ISBN 978 0946641 390     32 pages (paperback)    20x15cm    18 illus


Gwen O’Dowd’s highly individual style and the tactile quality of paintings puts her at the vanguard of Irish landscape painting. As the artist herself says, ‘each painting has its own particular history’, and this book looks at the histories, stories and places that are the heart of her work.


EXTRACTS

"Gwen O’Dowd is one of the most original and consistent talents in Irish painting. Nature is her subject; not the calm, ordered nature of the classical tradition, but nature of the Rom­antics, turbulent and awesome – agitated seas, mist-shrouded mountains, glittering ice-fields. Her paintings make demands on the viewer.
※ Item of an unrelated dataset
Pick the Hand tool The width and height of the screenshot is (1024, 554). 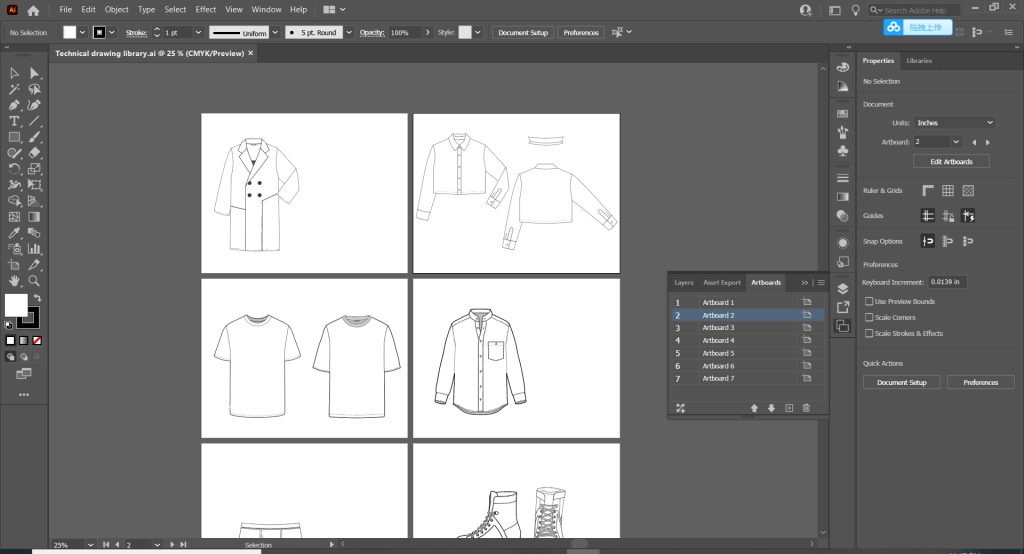(14, 282)
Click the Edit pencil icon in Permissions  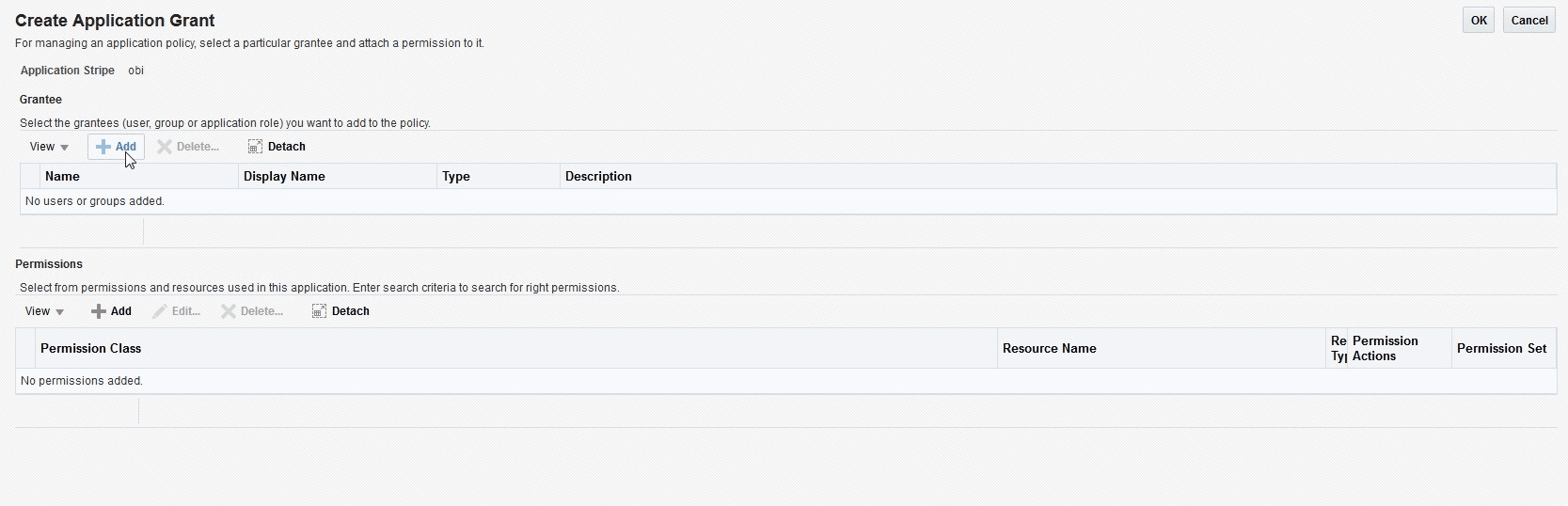(160, 311)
They are devoid of anecdotal or topographical references and at first may appear abstract, but soon one becomes aware that they are the result of long and intense observation and are charged with the atmosphere of the environment that inspires them.
          The work is finely balanced between representation and abstraction. Gwen O’Dowd pursues her art with fierce independence and is undistracted by prevailing trends. She evades categorisation and sees herself neither as an abstract painter, nor as a landscape painter. Landscape is, for her, an excuse to paint and a vehicle for expressing emotion. At the centre of the work is her concern with the transience of nature and its cycle of growth and decay."
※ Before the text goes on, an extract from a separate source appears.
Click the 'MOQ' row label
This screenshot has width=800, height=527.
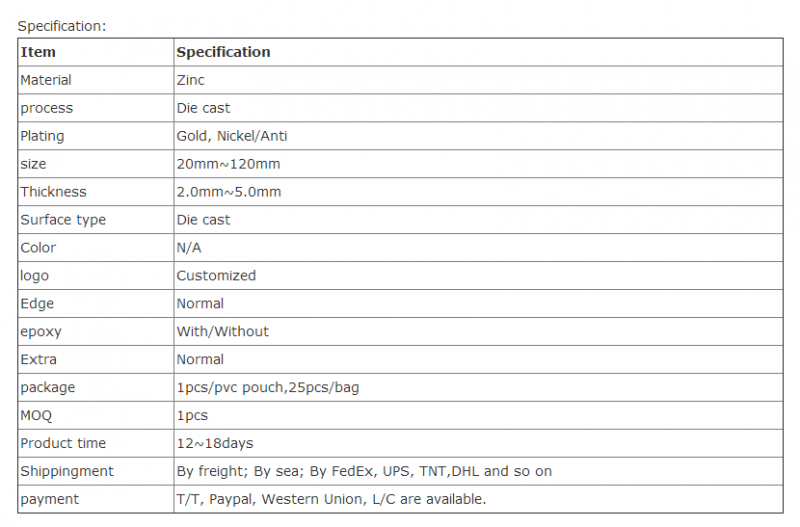pos(36,416)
— from the introduction by Rosemarie Mulcahy

"Each painting has its own particular history. Take for example one of the Canadian paintings – Bride’s Veil. It came about quite accidently. It is the name of a glacier which I caught a brief glimpse of on a journey through the Canadian Rockies. It did, however, remain a potent image in my head. Named by the Indians – the title existing long before the painting – it became one of those obsessive images which one keeps destroying until eventually some­­thing resembling that first impression appears. In this case, I began formulating a mental image and there were certain definite criteria involved. I knew, for instance, that I wanted a solid physical presence; I perhaps knew the shape and size. I had a bare pencil sketch to help jog my memory; in other situations one might have a variety of back-up material – it differs each time. The strong colour that you find in the glaciers of that particular area had to be an integral part – a magnificent blue-green turquoise against white, the result of deposits built up over centuries. That’s it, theoretically anyway, I can’t really say much else, but I know I always mistrust an image that comes too easily."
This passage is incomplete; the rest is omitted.